▸ **What is needed**
Copy the listing below verbatim, starting at the line with "You are a computer-use agent. Image resolution: width=750" and ending with the line with "Looking at the screenshot, I should 344,544.", including both.

### Given data ###

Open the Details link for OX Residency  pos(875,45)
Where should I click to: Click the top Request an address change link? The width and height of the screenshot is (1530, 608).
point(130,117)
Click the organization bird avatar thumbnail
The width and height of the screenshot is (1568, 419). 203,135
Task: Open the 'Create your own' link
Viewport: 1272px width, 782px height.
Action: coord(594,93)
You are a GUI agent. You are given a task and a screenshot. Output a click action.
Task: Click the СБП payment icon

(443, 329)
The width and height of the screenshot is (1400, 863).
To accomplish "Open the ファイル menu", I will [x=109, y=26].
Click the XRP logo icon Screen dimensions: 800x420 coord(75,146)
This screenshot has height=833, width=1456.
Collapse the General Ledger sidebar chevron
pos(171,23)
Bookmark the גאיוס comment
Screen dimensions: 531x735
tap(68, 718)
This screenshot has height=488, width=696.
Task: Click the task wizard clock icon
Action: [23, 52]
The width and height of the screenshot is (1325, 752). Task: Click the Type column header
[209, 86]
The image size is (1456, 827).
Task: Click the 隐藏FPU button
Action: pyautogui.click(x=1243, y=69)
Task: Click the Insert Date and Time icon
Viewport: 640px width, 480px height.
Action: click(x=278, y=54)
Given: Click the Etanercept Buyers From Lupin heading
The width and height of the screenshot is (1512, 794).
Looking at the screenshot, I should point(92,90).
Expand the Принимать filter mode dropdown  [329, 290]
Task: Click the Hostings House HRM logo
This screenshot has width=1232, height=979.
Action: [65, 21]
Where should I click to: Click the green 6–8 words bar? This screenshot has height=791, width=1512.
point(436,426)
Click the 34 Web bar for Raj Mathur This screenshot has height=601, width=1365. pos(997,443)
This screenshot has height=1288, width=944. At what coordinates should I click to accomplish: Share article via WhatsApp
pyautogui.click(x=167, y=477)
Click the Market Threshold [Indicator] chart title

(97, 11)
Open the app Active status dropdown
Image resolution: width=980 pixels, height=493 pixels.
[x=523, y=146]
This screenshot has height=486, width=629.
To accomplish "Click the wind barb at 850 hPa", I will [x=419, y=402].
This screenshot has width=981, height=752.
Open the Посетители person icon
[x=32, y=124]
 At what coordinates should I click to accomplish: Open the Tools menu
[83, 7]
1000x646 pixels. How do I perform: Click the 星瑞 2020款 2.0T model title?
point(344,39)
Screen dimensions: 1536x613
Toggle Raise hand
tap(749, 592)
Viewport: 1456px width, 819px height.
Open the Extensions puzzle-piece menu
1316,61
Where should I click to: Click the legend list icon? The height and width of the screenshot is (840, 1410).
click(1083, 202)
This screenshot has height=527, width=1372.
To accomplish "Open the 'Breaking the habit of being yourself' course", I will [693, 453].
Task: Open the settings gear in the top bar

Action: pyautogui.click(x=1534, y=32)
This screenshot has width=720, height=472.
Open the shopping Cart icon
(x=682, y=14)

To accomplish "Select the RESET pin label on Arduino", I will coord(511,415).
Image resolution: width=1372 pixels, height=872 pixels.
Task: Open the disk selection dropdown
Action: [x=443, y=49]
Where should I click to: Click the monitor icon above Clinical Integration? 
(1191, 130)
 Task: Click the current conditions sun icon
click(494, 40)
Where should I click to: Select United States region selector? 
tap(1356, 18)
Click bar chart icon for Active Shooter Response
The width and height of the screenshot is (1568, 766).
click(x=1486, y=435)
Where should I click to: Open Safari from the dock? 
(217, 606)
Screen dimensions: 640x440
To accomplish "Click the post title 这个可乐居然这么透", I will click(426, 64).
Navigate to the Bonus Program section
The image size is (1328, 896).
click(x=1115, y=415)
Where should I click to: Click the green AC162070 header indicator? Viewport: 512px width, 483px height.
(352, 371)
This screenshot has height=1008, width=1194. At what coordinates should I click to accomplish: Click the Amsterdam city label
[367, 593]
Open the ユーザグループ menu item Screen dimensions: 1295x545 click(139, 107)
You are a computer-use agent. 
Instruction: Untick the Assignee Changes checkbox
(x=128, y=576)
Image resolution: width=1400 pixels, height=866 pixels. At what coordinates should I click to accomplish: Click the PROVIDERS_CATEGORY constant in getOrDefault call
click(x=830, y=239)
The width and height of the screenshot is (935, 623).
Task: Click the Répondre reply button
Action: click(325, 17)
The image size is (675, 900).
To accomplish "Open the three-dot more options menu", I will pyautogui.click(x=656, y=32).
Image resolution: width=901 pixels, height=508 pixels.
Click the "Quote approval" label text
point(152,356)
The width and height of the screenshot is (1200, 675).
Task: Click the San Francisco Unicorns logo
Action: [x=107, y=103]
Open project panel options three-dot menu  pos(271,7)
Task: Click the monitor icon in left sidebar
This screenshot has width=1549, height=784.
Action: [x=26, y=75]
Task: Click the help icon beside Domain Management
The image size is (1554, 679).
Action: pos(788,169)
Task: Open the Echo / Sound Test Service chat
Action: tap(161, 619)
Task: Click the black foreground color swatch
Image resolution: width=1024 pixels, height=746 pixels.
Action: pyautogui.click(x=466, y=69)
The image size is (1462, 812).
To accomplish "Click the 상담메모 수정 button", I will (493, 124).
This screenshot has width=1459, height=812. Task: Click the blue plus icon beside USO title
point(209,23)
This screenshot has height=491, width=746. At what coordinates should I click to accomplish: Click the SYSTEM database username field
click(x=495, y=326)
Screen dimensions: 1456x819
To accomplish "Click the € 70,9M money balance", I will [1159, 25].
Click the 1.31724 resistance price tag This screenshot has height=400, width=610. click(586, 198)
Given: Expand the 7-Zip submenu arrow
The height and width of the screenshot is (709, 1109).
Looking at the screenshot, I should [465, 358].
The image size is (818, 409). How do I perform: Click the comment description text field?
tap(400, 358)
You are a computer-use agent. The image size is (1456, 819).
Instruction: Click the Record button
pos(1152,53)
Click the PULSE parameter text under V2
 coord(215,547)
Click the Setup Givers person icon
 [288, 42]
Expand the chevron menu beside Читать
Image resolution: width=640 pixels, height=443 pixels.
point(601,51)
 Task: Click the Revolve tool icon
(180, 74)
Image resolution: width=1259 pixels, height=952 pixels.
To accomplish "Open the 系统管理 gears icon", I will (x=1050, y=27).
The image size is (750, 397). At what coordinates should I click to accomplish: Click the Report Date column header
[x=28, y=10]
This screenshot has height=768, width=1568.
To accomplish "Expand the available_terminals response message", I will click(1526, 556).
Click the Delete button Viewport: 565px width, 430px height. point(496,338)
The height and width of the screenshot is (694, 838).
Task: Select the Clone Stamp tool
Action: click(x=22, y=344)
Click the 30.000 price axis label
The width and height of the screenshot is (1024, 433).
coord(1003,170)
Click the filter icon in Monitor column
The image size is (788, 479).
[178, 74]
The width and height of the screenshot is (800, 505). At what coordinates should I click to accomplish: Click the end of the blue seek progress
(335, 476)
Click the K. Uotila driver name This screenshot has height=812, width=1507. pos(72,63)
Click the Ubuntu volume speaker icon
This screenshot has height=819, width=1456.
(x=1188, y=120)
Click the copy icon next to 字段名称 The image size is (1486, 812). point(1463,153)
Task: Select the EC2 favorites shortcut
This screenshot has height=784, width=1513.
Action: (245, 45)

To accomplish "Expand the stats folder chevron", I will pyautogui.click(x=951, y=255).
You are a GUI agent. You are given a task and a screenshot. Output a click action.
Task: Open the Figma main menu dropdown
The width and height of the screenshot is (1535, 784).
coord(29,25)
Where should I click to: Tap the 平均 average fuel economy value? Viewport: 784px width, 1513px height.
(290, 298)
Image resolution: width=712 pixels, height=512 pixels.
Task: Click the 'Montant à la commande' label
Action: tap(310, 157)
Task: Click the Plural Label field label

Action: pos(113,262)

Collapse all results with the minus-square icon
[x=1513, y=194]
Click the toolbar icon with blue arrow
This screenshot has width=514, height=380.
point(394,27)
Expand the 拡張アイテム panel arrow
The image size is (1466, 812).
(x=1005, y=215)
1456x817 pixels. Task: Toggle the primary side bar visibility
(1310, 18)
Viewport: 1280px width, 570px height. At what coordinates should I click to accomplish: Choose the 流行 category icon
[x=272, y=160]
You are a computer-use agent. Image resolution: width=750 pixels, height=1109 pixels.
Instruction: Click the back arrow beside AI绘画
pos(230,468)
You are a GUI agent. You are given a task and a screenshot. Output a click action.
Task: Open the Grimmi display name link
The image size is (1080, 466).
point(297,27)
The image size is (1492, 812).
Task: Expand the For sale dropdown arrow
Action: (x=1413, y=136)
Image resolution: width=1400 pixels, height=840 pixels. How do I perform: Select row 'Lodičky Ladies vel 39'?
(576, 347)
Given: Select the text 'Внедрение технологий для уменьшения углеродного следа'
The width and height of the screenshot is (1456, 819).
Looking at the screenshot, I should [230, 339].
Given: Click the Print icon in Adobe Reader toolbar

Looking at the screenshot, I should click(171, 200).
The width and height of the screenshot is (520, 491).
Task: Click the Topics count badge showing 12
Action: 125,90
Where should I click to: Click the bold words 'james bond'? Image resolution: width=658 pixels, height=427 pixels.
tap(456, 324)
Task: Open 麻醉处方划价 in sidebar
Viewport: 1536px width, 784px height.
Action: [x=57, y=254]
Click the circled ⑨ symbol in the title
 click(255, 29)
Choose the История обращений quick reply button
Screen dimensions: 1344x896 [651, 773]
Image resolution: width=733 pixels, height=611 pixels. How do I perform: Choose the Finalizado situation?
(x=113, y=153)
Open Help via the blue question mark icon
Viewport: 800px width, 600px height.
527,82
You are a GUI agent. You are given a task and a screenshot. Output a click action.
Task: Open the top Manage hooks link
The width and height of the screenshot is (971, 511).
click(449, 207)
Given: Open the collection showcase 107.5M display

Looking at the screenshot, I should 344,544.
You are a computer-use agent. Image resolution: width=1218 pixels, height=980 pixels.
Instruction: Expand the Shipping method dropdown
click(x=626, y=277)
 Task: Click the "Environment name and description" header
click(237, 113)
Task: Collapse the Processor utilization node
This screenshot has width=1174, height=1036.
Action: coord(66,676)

###

▸ **Expected output**
You are a computer-use agent. Image resolution: width=750 pixels, height=1109 pixels.
Instruction: Click the back arrow beside AI绘画
pos(230,468)
You are a GUI agent. You are given a task and a screenshot. Output a click action.
Task: Open the Grimmi display name link
The image size is (1080, 466).
point(297,27)
The image size is (1492, 812).
Task: Expand the For sale dropdown arrow
Action: (x=1413, y=136)
Image resolution: width=1400 pixels, height=840 pixels. How do I perform: Select row 'Lodičky Ladies vel 39'?
(576, 347)
Given: Select the text 'Внедрение технологий для уменьшения углеродного следа'
The width and height of the screenshot is (1456, 819).
Looking at the screenshot, I should [230, 339].
Given: Click the Print icon in Adobe Reader toolbar

Looking at the screenshot, I should click(171, 200).
The width and height of the screenshot is (520, 491).
Task: Click the Topics count badge showing 12
Action: 125,90
Where should I click to: Click the bold words 'james bond'? Image resolution: width=658 pixels, height=427 pixels.
tap(456, 324)
Task: Open 麻醉处方划价 in sidebar
Viewport: 1536px width, 784px height.
Action: [x=57, y=254]
Click the circled ⑨ symbol in the title
 click(255, 29)
Choose the История обращений quick reply button
Screen dimensions: 1344x896 [651, 773]
Image resolution: width=733 pixels, height=611 pixels. How do I perform: Choose the Finalizado situation?
(x=113, y=153)
Open Help via the blue question mark icon
Viewport: 800px width, 600px height.
527,82
You are a GUI agent. You are given a task and a screenshot. Output a click action.
Task: Open the top Manage hooks link
The width and height of the screenshot is (971, 511).
click(449, 207)
Given: Open the collection showcase 107.5M display

Looking at the screenshot, I should 344,544.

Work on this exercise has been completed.